━━ SUPPLIED ENTRIES
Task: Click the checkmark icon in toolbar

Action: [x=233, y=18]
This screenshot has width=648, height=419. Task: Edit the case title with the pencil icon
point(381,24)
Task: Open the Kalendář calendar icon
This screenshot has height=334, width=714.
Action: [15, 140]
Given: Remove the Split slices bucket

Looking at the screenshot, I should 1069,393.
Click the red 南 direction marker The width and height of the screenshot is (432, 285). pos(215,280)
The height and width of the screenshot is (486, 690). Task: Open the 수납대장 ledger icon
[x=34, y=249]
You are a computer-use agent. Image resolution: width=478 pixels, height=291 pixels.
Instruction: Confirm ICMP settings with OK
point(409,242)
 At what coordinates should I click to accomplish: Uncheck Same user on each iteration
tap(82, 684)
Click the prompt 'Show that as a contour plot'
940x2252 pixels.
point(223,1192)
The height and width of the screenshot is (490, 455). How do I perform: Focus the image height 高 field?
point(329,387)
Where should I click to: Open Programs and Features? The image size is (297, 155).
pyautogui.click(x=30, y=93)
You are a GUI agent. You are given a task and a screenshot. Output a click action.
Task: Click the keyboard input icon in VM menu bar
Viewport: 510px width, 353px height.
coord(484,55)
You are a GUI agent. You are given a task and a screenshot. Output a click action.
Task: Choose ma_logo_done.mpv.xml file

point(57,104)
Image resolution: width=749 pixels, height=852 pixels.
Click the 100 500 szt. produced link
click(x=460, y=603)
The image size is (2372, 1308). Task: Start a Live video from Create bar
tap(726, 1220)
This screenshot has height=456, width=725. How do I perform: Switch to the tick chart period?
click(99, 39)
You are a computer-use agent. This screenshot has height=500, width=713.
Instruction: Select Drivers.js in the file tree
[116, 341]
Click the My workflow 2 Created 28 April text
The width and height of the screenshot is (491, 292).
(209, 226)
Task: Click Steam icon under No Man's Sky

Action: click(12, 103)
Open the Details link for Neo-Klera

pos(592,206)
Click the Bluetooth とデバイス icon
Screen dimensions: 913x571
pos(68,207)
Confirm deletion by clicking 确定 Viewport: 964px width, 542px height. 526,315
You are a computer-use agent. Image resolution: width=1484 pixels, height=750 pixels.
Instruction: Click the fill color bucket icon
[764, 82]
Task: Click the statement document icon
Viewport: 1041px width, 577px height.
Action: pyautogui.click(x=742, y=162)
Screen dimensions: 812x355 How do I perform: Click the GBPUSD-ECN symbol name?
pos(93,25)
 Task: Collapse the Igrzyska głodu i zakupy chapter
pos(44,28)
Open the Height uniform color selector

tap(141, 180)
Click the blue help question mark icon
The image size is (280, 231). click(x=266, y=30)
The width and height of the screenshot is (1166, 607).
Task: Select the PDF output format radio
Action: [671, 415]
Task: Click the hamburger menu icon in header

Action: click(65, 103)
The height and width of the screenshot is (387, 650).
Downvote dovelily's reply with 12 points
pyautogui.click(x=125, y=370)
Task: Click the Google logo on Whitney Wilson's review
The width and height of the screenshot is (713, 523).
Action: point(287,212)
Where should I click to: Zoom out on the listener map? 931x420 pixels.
━━━━
WHAT IS EXPECTED: Scan the data for the string "computer" and copy each line in which it occurs.

THE COMPLETED TASK:
You are a computer-use agent. Image resolution: width=478 pixels, height=291 pixels.
You are a computer-use agent. This screenshot has height=500, width=713.
You are a computer-use agent. Image resolution: width=1484 pixels, height=750 pixels.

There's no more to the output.